High-quality data from more geographical regions is also necessary to understand global patterns and the manner in which diverse pathophysiological aetiologies may affect patterns of heart failure. Although this review identified data from 51 countries, only 11 countries were outside of the high-income world: the Czech Republic, Poland, Antigua and Barbuda, Jamaica, Brazil, Oman, Qatar, India, China, Taiwan and Tanzania. Together, only 94 of 911 site-years of data were outside of the high-income world. Given this, covariates and statistical models are necessary to make estimates of the burden of heart failure in countries or regions where there is limited data. Further investments in data collection and population-based surveys in such locations would improve our understanding of global patterns. Additional data are also needed to better understand the causal pathways by which a wide variety of cardiovascular and other diseases drive the incidence of heart failure, and how these conditions vary across regions in their overall contribution to heart failure prevalence.
Conclusion
Prevalence, incidence and survival for heart failure varied widely across countries and studies, reflecting a range of study design. Heart failure remains a high prevalence disease among older adults with a high risk of death at 1 year. This review synthesises all available published estimates of heart failure burden. Future efforts will include the use of geospatial statistical models to produce estimates of global disease burden due to heart failure. Given its place as a common final pathway for a broad set of conditions, an improved understanding of heart failure in the general population would be useful to guide research, resource allocation and policy, and to inform larger efforts to reduce the burden of non-communicable diseases.
Footnotes
Contributors: SE-B screened the titles and abstracts of all papers, designed tables and figures, and authored the manuscript. CJ and GR planned the study, oversaw literature screening, reviewed all included papers, and revised the manuscript. GR managed the overall content and is the guarantor of this study. All authors critically reviewed the manuscript for intellectual content and integrity.
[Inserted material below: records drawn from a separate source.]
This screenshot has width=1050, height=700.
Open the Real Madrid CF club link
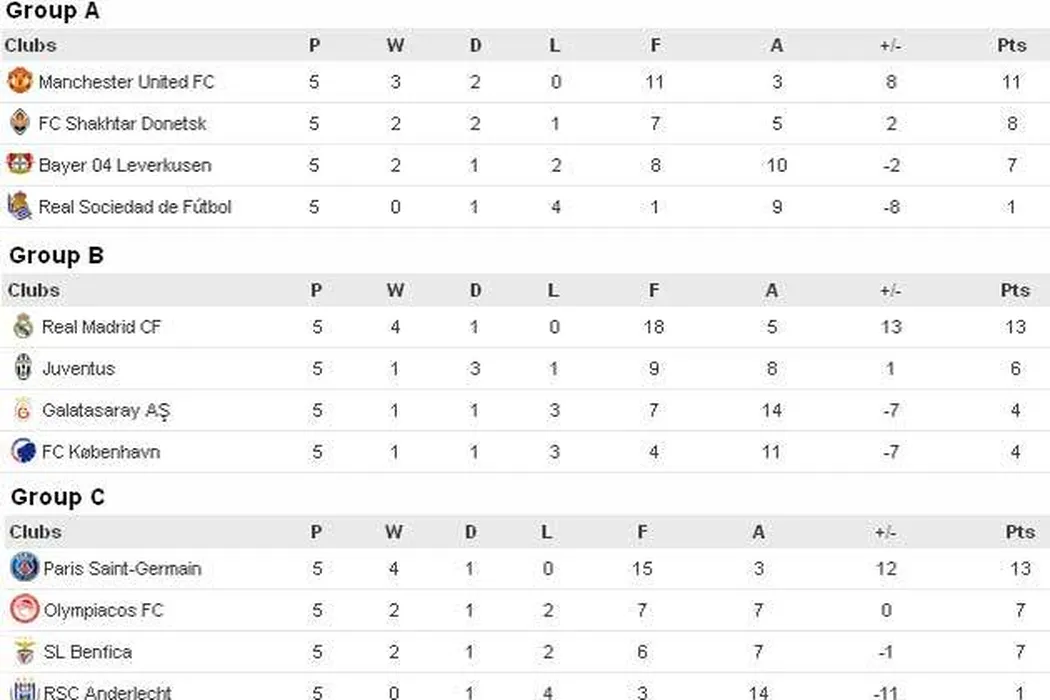tap(101, 327)
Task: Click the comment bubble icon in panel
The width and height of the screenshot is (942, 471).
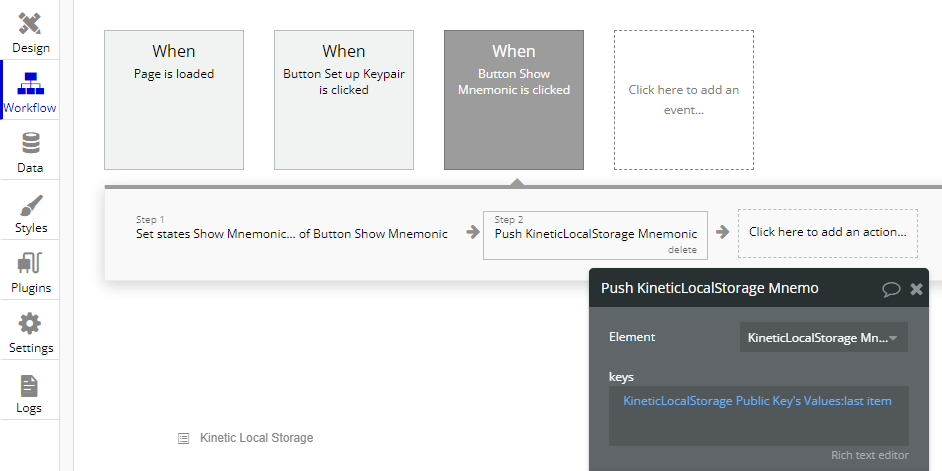Action: tap(891, 289)
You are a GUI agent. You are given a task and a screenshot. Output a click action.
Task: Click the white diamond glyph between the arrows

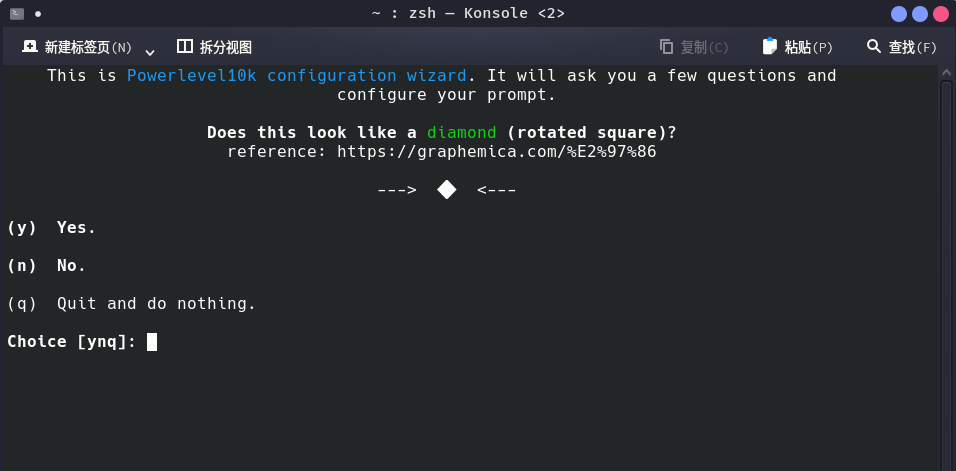coord(446,190)
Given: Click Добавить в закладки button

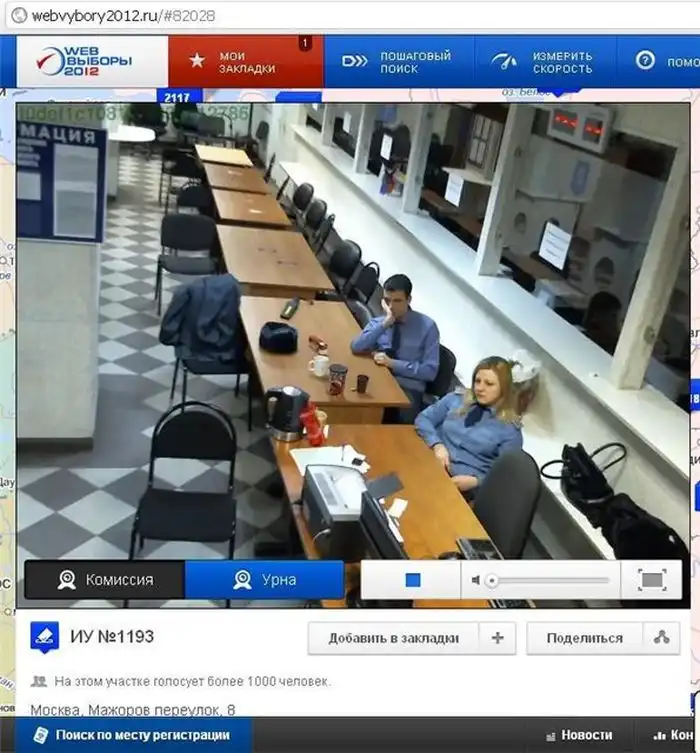Looking at the screenshot, I should pos(393,638).
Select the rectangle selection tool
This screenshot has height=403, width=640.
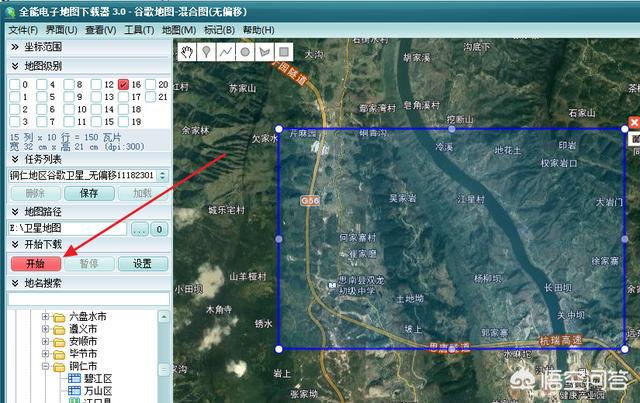[283, 51]
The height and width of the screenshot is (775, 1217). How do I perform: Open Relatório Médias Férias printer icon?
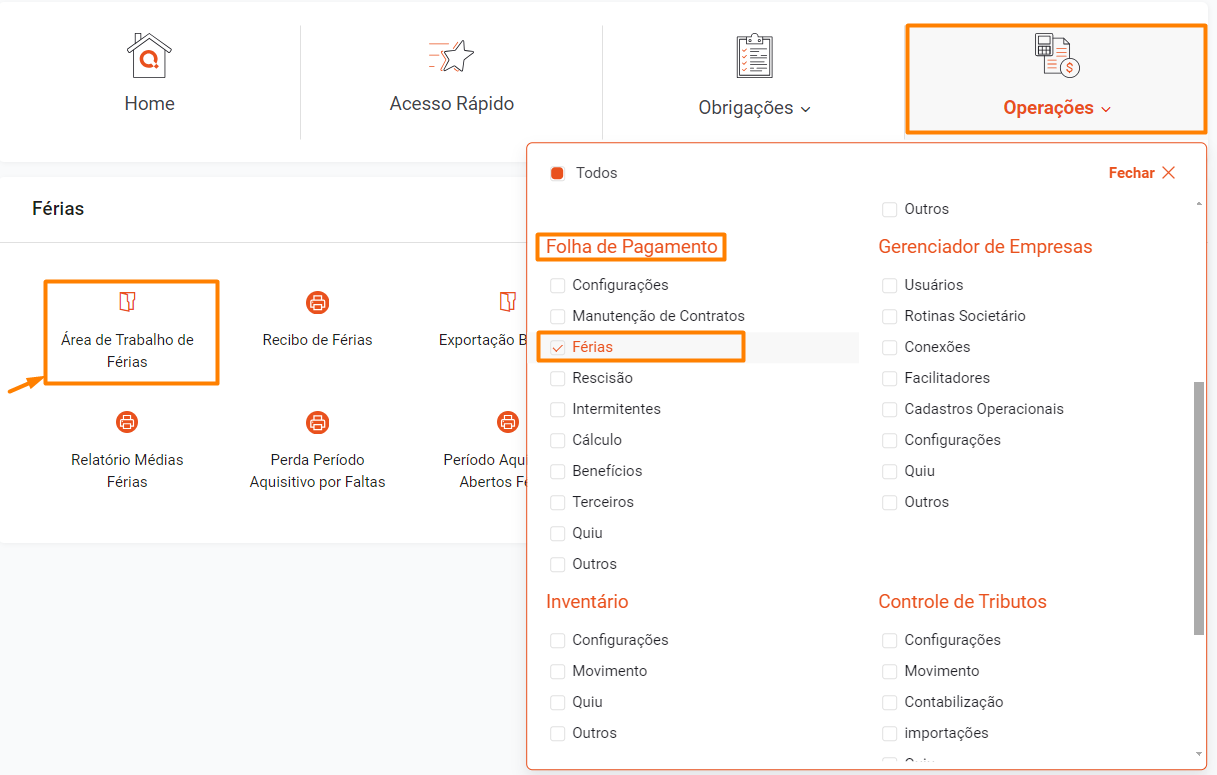click(127, 422)
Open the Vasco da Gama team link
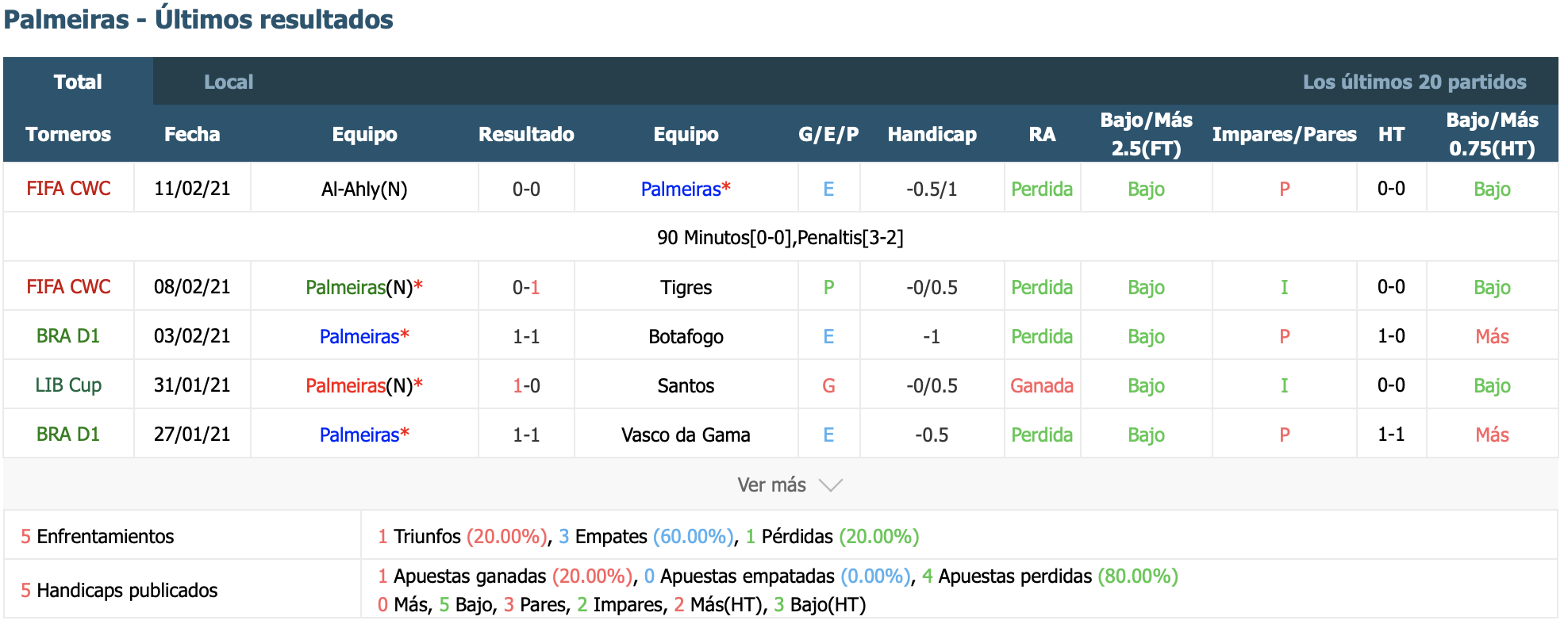Screen dimensions: 1568x628 [686, 435]
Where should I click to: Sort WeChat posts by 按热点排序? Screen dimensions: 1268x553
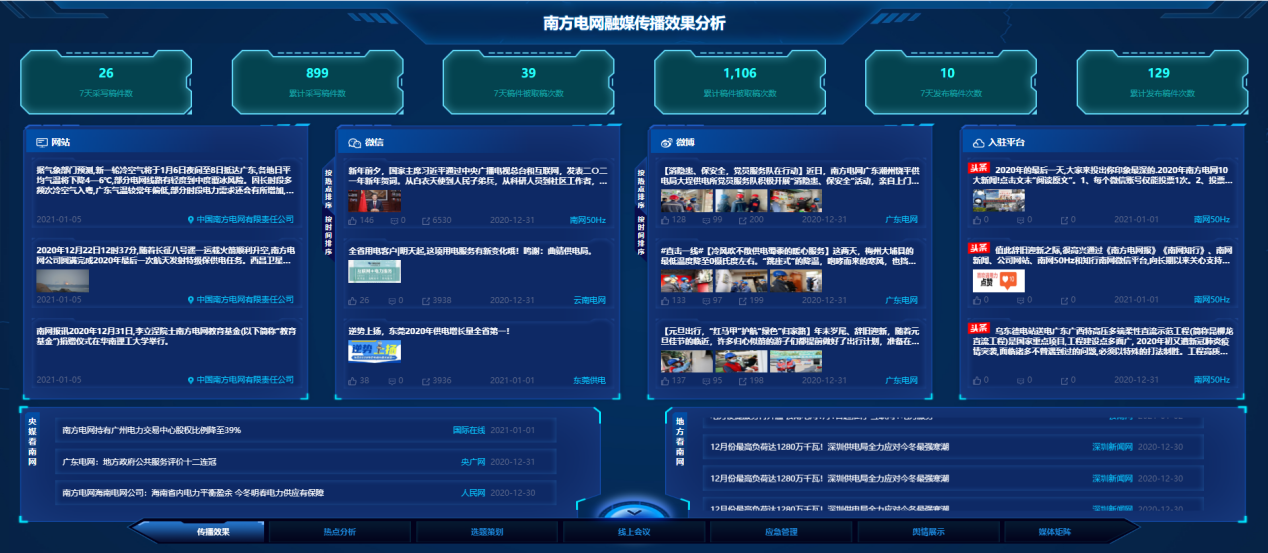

Funding: This research was supported by the Cardiovascular Medical Research and Education Fund and the Bill and Melinda Gates Foundation. The funders had no role in study design.
Competing interests: None declared.
Provenance and peer review: Not commissioned; externally peer reviewed.
Supplemental material: This content has been supplied by the author(s). It has not been vetted by BMJ Publishing Group Limited (BMJ) and may not have been peer-reviewed. Any opinions or recommendations discussed are solely those of the author(s) and are not endorsed by BMJ. BMJ disclaims all liability and responsibility arising from any reliance placed on the content. Where the content includes any translated material, BMJ does not warrant the accuracy and reliability of the translations (including but not limited to local regulations, clinical guidelines, terminology, drug names and drug dosages), and is not responsible for any error and/or omissions arising from translation and adaptation or otherwise.
Ethics statements
Patient consent for publication
Not applicable.
Ethics approval
The University of Washington IRB Committee approved the Global Burden of Diseases, Injuries and Risk Factors Study (STUDY00009060).